As part of reviewing genealogy programs, I do quite a few import test. After starting out with random selections from my GEDCOM collection, I settled on small GEDCOM file, less than 5.000 individuals which is close to 1 MB in size, for initial test, and on a large file, more than 100.000 individuals, as the real test of a program’s abilities.

speed

These tests have revealed a plethora of problems, including failure to import, and I often find myself complaining how slow program are, but a few programs stood out for importing quickly.
In fact, some programs get so close to raw hard disk reading speed, that the measurements are noticeably impacted by system load and the limited measurement accuracy.

accuracy

Generally, accuracy of 1 second is more than satisfactory, but in some cases, I found myself estimating whether the import speed was perhaps half a second more or less. For these exceptional programs, a GEDCOM file with 100.000 individuals is a walk in the park. To truly test these programs, a more substantial file is needed.

The Challenge

largest family tree

The largest know family tree is that of Confucius (孔夫子; Kǒng Fūzǐ). The Confucius Genealogy Compilation Committee has been working toward publication of the fifth edition of Confucius’ lineage in 2009. The number of living descendants is estimated at 3 million. The publication will include more than 2 million people.

Confucius Challenge

The Confucius Challenge is a practical challenge for genealogical software; the ability to handle the database of Confucius’s descendants. The software should be able to import the database, let you work with it, and export it again. All interactive operations such start-up, navigation, editing, saving, and searching should perform at acceptable speeds. It should not just work, but be workable too. The challenge is to demonstrate that the software is good enough to be used by the Confucius Genealogy Compilation Committee.

moving target

This practical challenge is a moving target.
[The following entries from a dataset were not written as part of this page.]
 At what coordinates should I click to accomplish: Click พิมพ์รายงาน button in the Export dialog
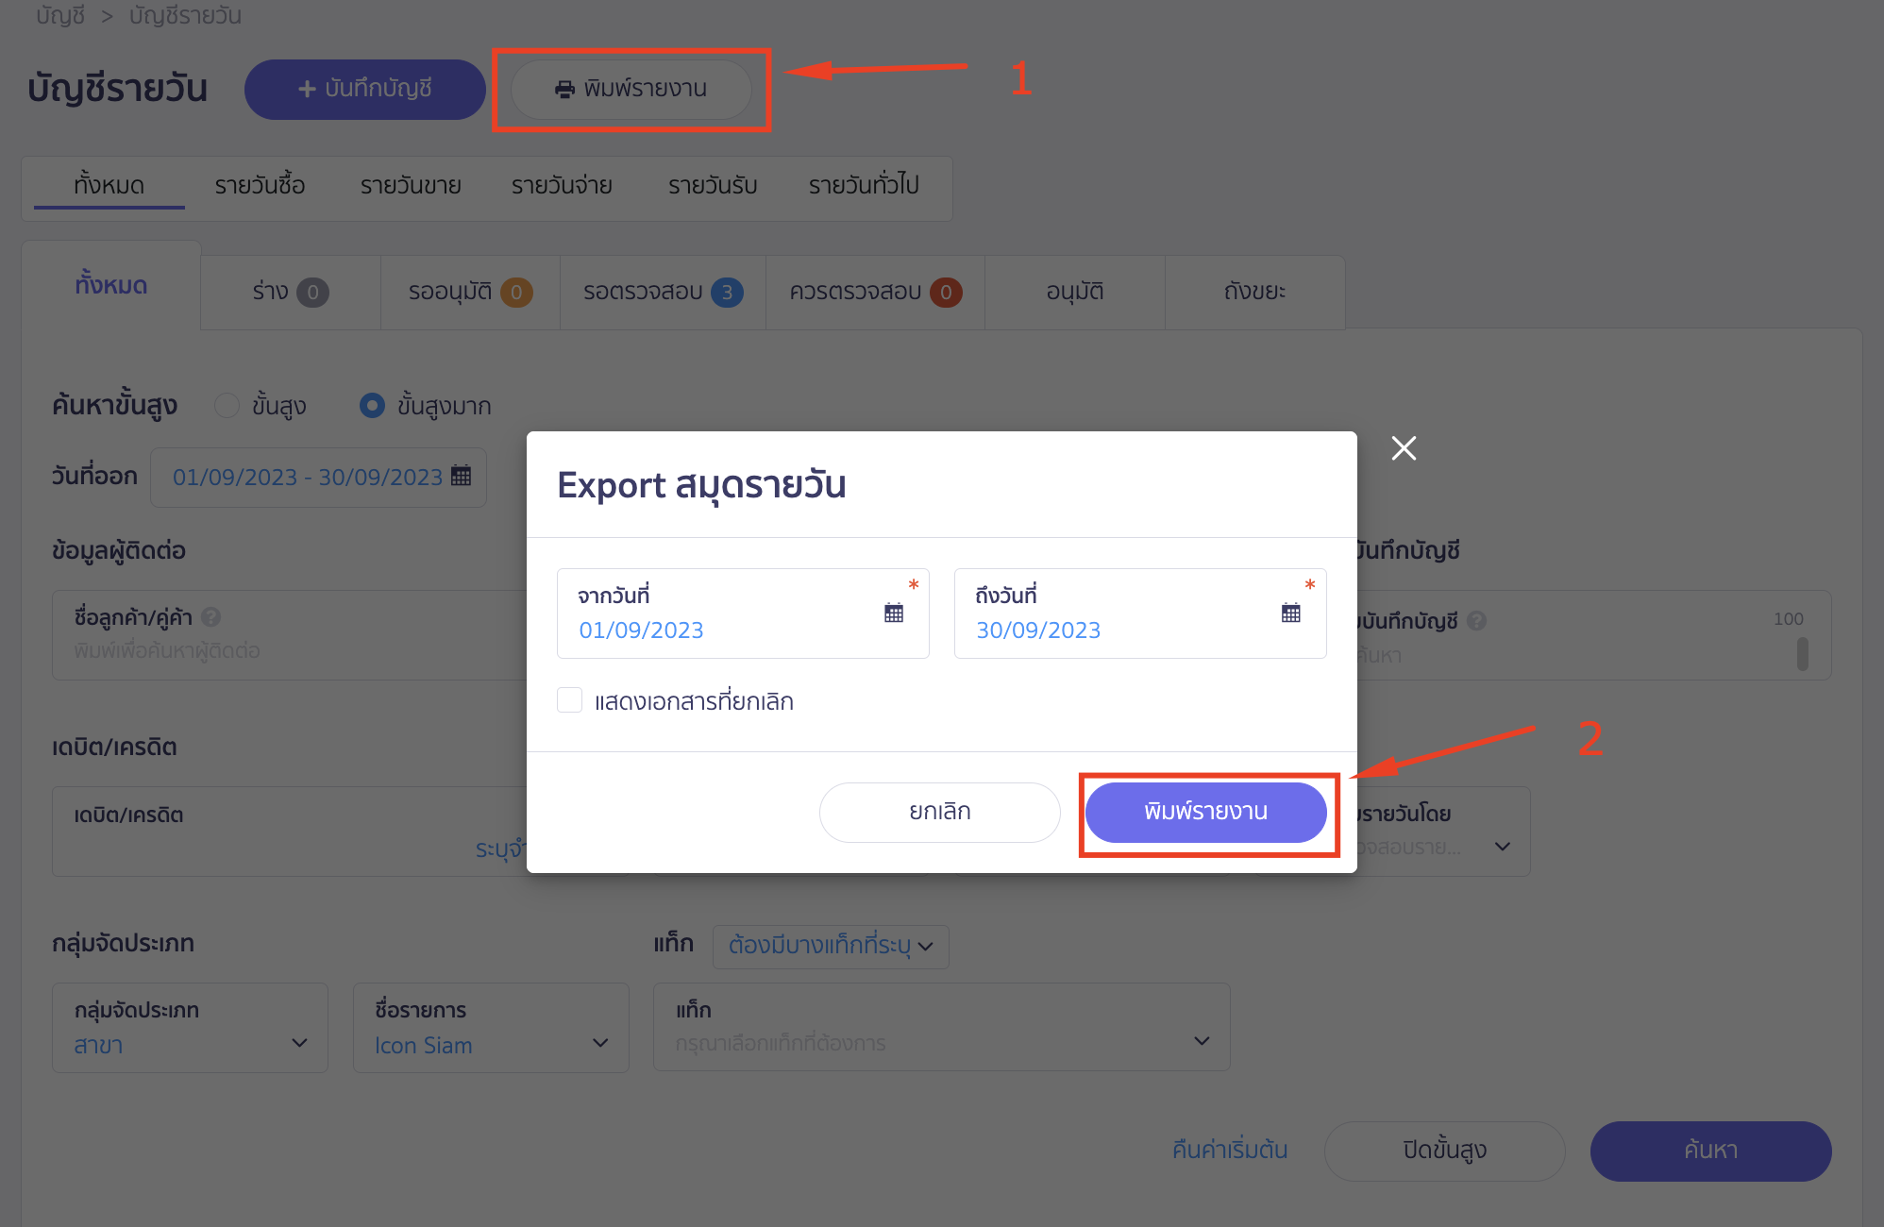(x=1206, y=812)
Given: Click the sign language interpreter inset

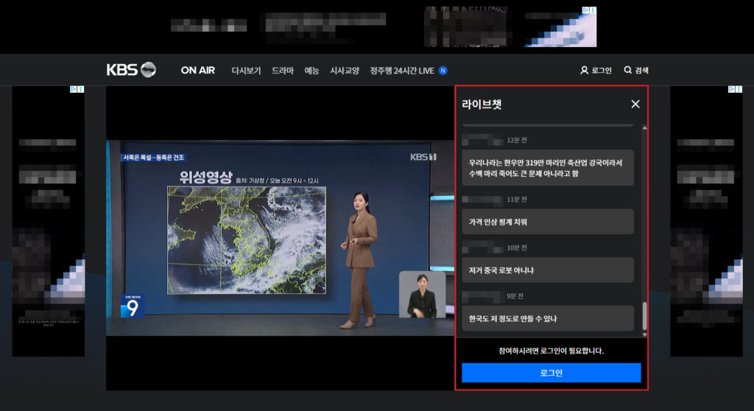Looking at the screenshot, I should (422, 295).
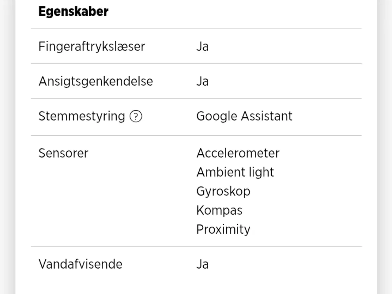Select the Google Assistant value

pyautogui.click(x=244, y=116)
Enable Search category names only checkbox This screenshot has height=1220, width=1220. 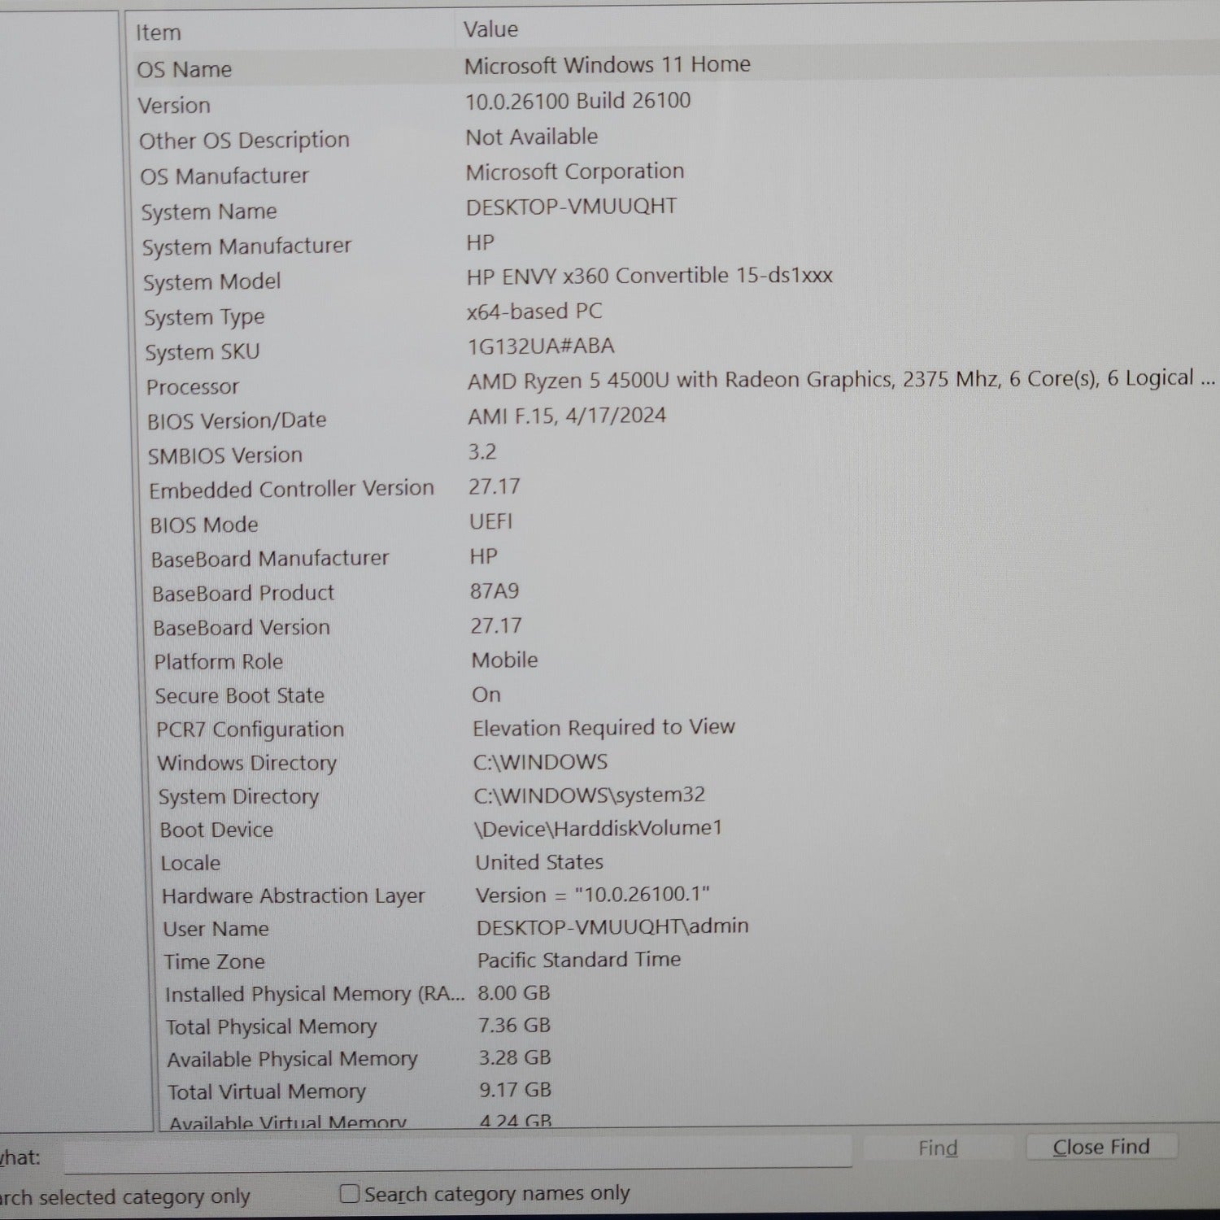pos(350,1193)
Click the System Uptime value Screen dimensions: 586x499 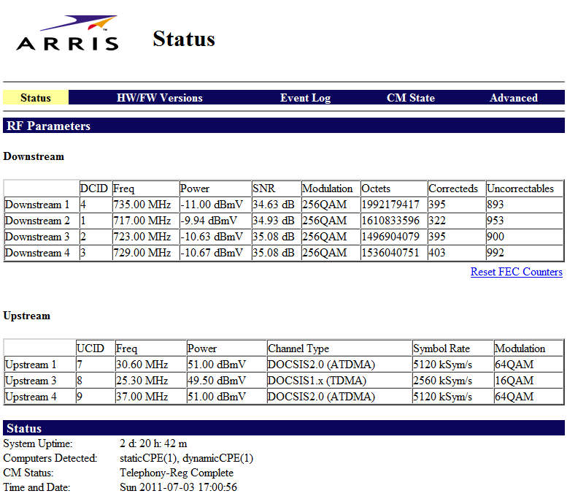pos(153,443)
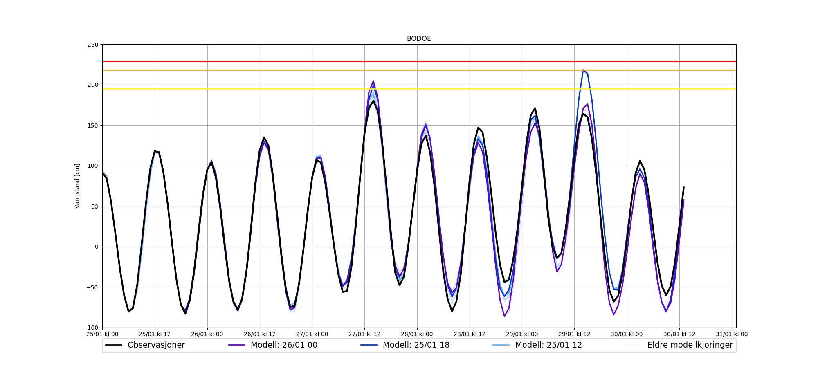Click the BODOE chart title
Screen dimensions: 818x368
click(x=419, y=39)
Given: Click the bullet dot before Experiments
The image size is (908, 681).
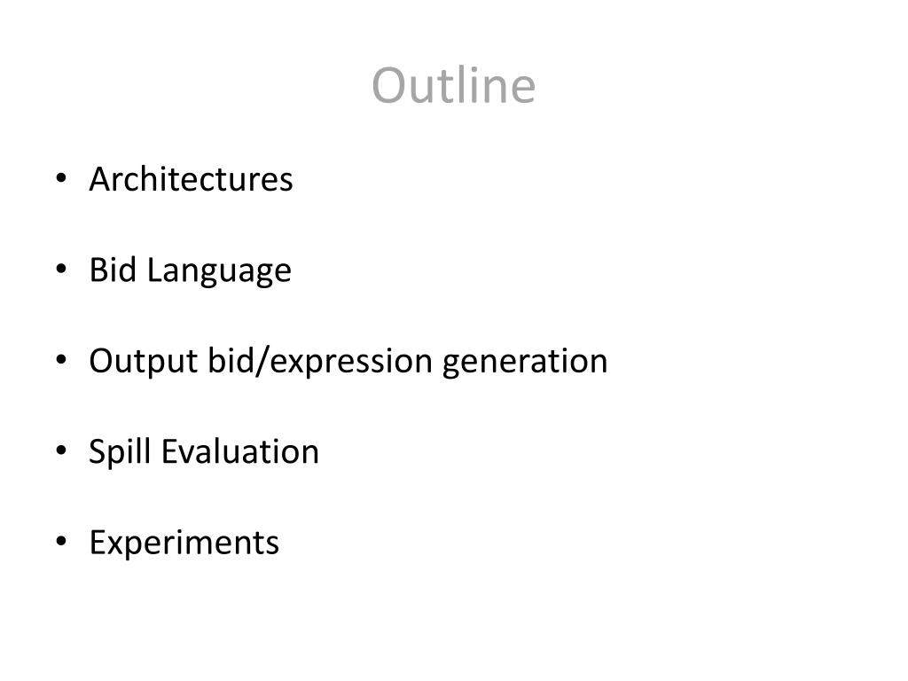Looking at the screenshot, I should click(x=61, y=542).
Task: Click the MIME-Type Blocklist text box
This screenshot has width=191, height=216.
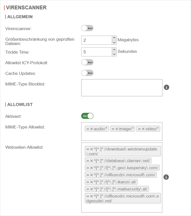Action: tap(122, 88)
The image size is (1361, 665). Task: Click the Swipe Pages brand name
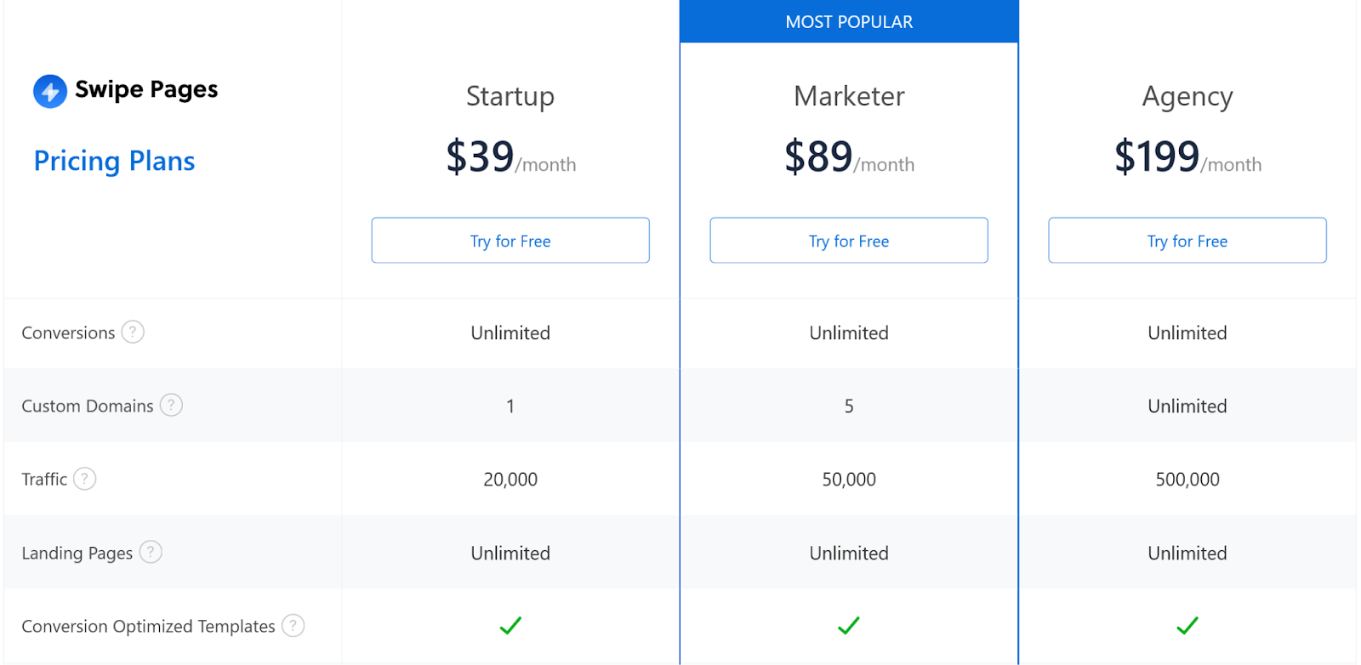[x=146, y=89]
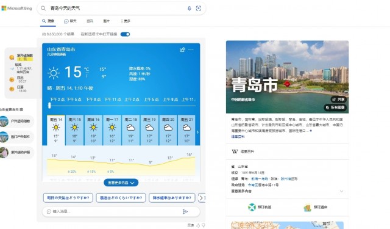Click the magnifier icon in the search box

tap(43, 9)
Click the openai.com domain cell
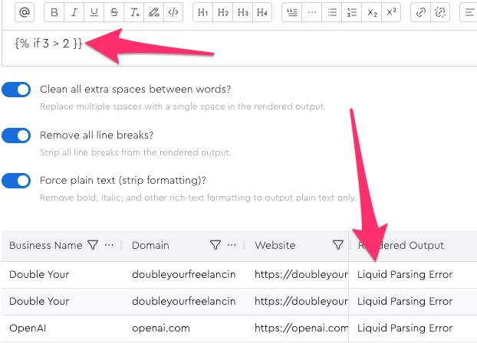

The Confucius database keeps growing. Then again, computers keep getting faster and memory keeps getting cheaper. This challenge may spur vendors to ensure their products keep getting better.

software challenge

This is not a hardware challenge. Common PCs are already good enough. A 2 MHz 32-bit Intel PC with 2 GB of RAM is up to this - and these were for sale in the previous millennium already.

2GB of RAM is plenty of space for a database with 2 million individual records; That’s a kilobyte per record. Assuming a swap file of 2 GB, there will actually be 4 GB to work with, but once the program starts swapping, it become slow. It is best to think of the swap file as a final resort that allows us to briefly exceed the available RAM instead of failing with an out of memory error. The swap file allows brief peaks of 2,1 or even 3 GB.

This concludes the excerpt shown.